Action item: Please set down the whole listing again, precisely.

════════════════

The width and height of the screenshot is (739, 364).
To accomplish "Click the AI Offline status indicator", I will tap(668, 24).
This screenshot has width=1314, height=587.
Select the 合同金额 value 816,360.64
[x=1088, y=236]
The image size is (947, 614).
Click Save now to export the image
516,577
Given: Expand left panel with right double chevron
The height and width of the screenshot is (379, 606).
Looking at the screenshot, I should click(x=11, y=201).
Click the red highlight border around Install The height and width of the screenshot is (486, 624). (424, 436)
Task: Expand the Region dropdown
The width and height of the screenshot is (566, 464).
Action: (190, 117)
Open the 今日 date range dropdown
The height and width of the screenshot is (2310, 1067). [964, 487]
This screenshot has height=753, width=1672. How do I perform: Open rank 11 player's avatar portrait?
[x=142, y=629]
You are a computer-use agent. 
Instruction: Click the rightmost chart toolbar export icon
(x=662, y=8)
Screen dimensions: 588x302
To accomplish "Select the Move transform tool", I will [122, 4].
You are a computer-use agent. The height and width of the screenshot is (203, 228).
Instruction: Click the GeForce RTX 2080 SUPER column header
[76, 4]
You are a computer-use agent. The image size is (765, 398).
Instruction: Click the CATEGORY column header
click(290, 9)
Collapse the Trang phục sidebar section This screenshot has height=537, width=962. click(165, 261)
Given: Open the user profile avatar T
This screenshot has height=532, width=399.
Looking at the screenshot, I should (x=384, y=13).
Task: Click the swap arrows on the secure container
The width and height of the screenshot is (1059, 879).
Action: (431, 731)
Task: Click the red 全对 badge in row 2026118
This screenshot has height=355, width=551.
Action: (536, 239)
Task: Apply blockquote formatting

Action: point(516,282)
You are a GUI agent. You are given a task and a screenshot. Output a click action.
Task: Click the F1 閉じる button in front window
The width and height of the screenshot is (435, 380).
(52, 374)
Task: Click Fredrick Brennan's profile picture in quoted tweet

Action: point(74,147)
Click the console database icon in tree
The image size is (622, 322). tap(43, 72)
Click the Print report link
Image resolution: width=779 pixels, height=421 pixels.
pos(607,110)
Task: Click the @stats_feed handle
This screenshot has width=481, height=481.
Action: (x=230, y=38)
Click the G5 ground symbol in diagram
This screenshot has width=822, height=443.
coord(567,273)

════════════════

Answer section:
The width and height of the screenshot is (739, 364).
To accomplish "Click the AI Offline status indicator", I will tap(668, 24).
This screenshot has width=1314, height=587.
Select the 合同金额 value 816,360.64
[x=1088, y=236]
The image size is (947, 614).
Click Save now to export the image
516,577
Given: Expand left panel with right double chevron
The height and width of the screenshot is (379, 606).
Looking at the screenshot, I should click(x=11, y=201).
Click the red highlight border around Install The height and width of the screenshot is (486, 624). (424, 436)
Task: Expand the Region dropdown
The width and height of the screenshot is (566, 464).
Action: (190, 117)
Open the 今日 date range dropdown
The height and width of the screenshot is (2310, 1067). [964, 487]
This screenshot has height=753, width=1672. How do I perform: Open rank 11 player's avatar portrait?
[x=142, y=629]
You are a computer-use agent. 
Instruction: Click the rightmost chart toolbar export icon
(x=662, y=8)
Screen dimensions: 588x302
To accomplish "Select the Move transform tool", I will [122, 4].
You are a computer-use agent. The height and width of the screenshot is (203, 228).
Instruction: Click the GeForce RTX 2080 SUPER column header
[76, 4]
You are a computer-use agent. The image size is (765, 398).
Instruction: Click the CATEGORY column header
click(290, 9)
Collapse the Trang phục sidebar section This screenshot has height=537, width=962. click(165, 261)
Given: Open the user profile avatar T
This screenshot has height=532, width=399.
Looking at the screenshot, I should (x=384, y=13).
Task: Click the swap arrows on the secure container
The width and height of the screenshot is (1059, 879).
Action: (431, 731)
Task: Click the red 全对 badge in row 2026118
This screenshot has height=355, width=551.
Action: (536, 239)
Task: Apply blockquote formatting

Action: point(516,282)
You are a GUI agent. You are given a task and a screenshot. Output a click action.
Task: Click the F1 閉じる button in front window
The width and height of the screenshot is (435, 380).
(52, 374)
Task: Click Fredrick Brennan's profile picture in quoted tweet

Action: point(74,147)
Click the console database icon in tree
The image size is (622, 322). tap(43, 72)
Click the Print report link
Image resolution: width=779 pixels, height=421 pixels.
pos(607,110)
Task: Click the @stats_feed handle
This screenshot has width=481, height=481.
Action: (x=230, y=38)
Click the G5 ground symbol in diagram
This screenshot has width=822, height=443.
coord(567,273)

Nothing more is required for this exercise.